In retrospect, I might have done better plowing my money into the Munder NetNet fund (now the Munder Internet fund), but instead, I picked five small and very speculative companies that I thought had a chance to be big home runs if things went my way. The first two companies I started buying up were content plays. If content was going to be king, I wanted to own the king makers. Both of my selections are still alive and kicking: BroadVision (BVSN) had a meteoric rise and then crashed back to earth, Icarus-style; Open Text (OTEX) has led a comparatively uneventful existence, growing slowly and steadily to its current $1.3 billion market cap. My third choice was CyberCash. I expected that someone like PayPal would eventually dominate the electronic payment business with the type of ‘increasing returns to scale’ (described by Brian Arthur, among others) as the industry standard, but alas it was not to be CyberCash, which eventually declared bankruptcy, had its assets sold to VeriSign, with the CyberCash intellectual property eventually ending up at PayPal via an acquisition. In the VoIP communications space, I bought VocalTec, a company that released what I believe was the first internet VoIP program. Now a $16 million also ran (still listed as VOCL, for the record), they even had something called – of all things – the IPhone out back in 1995. Sometimes you can recognize the pioneers by the arrows sticking out of their back... For whatever reason, I felt most confident in the fifth ‘internet stock’ I started buying. Check Point (CHKP) has been a leader in firewall and related security products in the ten years since I first started buying the stock. An Israeli company like VocalTec (for the record, Open Text is Canadian; BVSN was the only Silicon Valley company, as CYCH was headquartered in the Virginia suburbs, just outside of Washington D.C.), Check Point has grown to become a $5.4 billion company, but has always operated in the long shadow of a strong Cisco competitive threat, with this 1998 Check Point press release typical of that battle that has been fought.

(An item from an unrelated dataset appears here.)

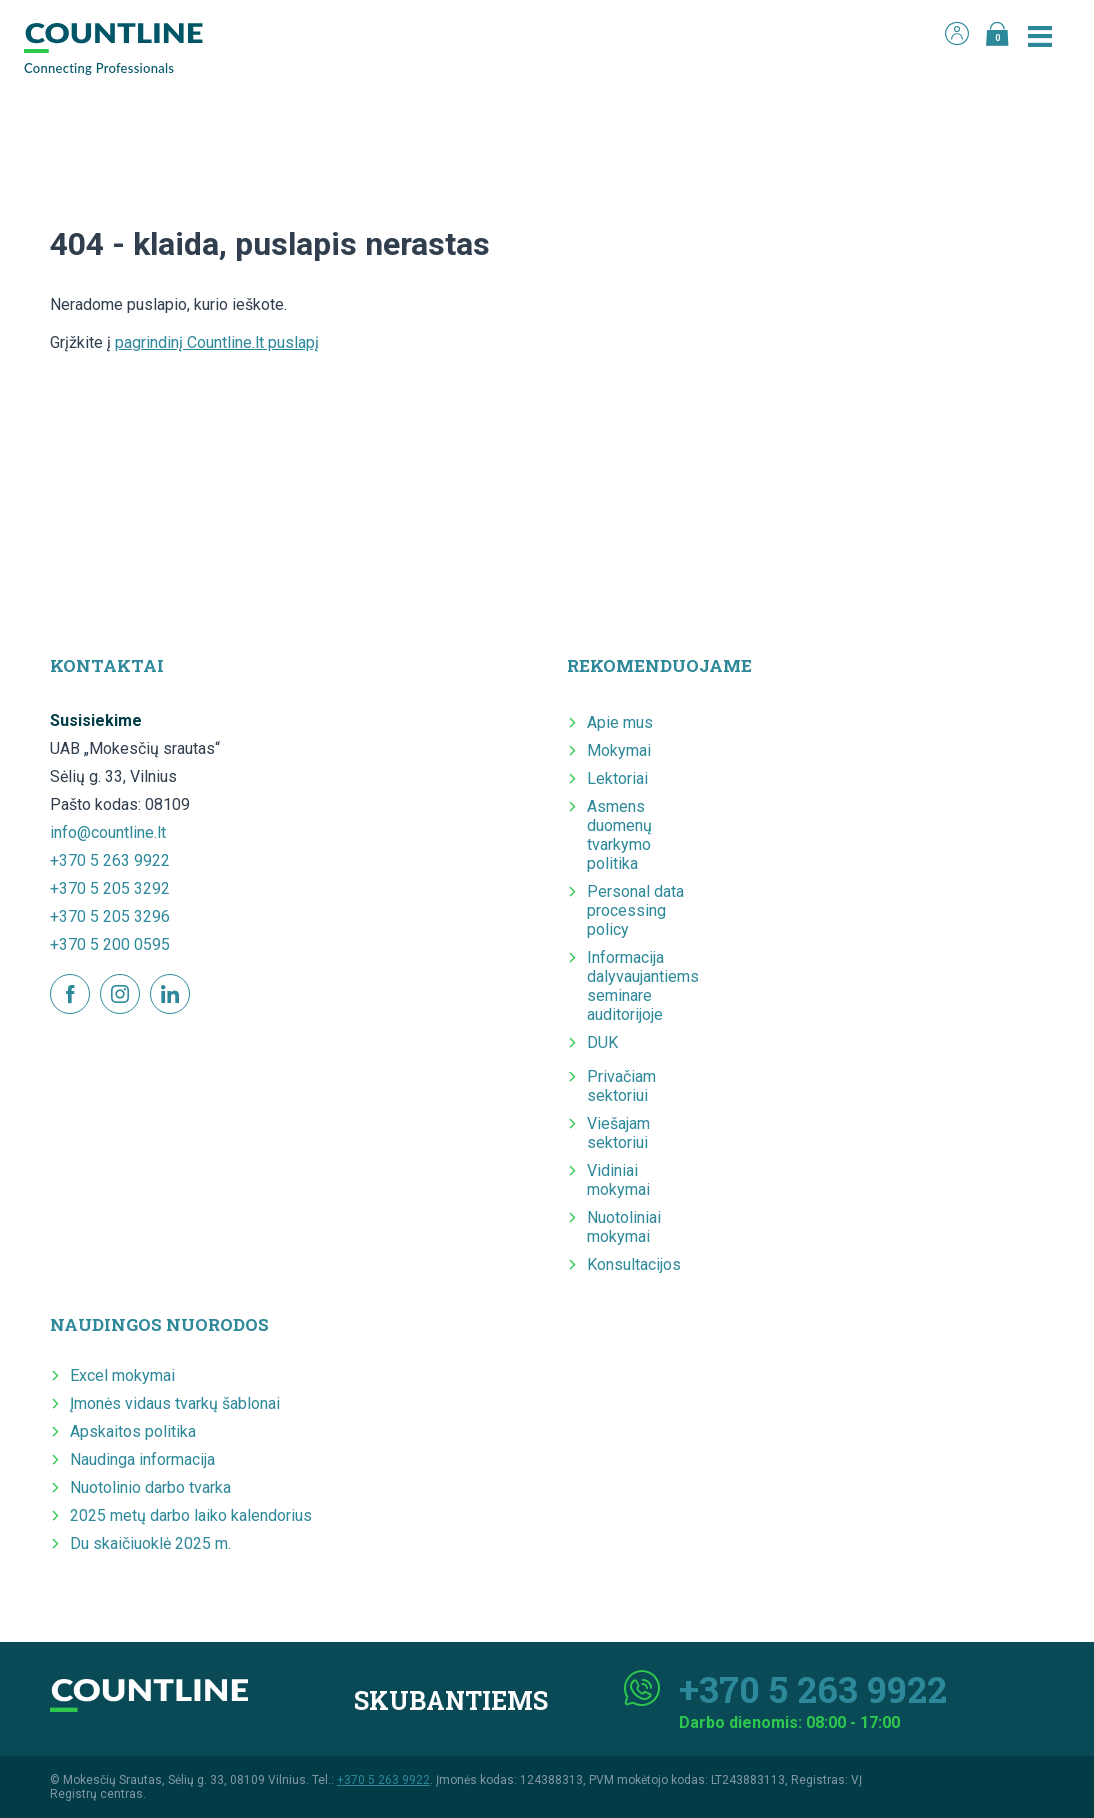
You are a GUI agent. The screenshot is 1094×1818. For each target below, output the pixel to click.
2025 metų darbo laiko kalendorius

So enough of the nostalgia. For those who may be interested, I did hold BVSN all the way to the 2000 top – and then some of the way down. I was out of the other four within a year. In retrospect, CHKP and OTEX turned out to be solid if unspectacular investments; CYCH and VOCL were the two dogs.

I’m not sure exactly what the lesson is here, if any. In 1998 I went on to pick a lot of winners in the internet space – and a lot of dogs. I have always been patient enough to let my winners run, but over the years I have continued to improve my ability to cut my losses quickly and protect my profits for those trades that make a big U-turn. If I had been fortunate enough to have read the likes of When to Sell, written by Justin Mamis in 1977, and It’s When You Sell that Counts, a 1991 classic from Donald Cassidy, I’m sure those early internet years would have been considerably more profitable. In the long run, each individual learning curve has different hurdles and a different timetable. The trick is to get a little smarter every day, even if your portfolio does not always reflect all newly acquired wisdom.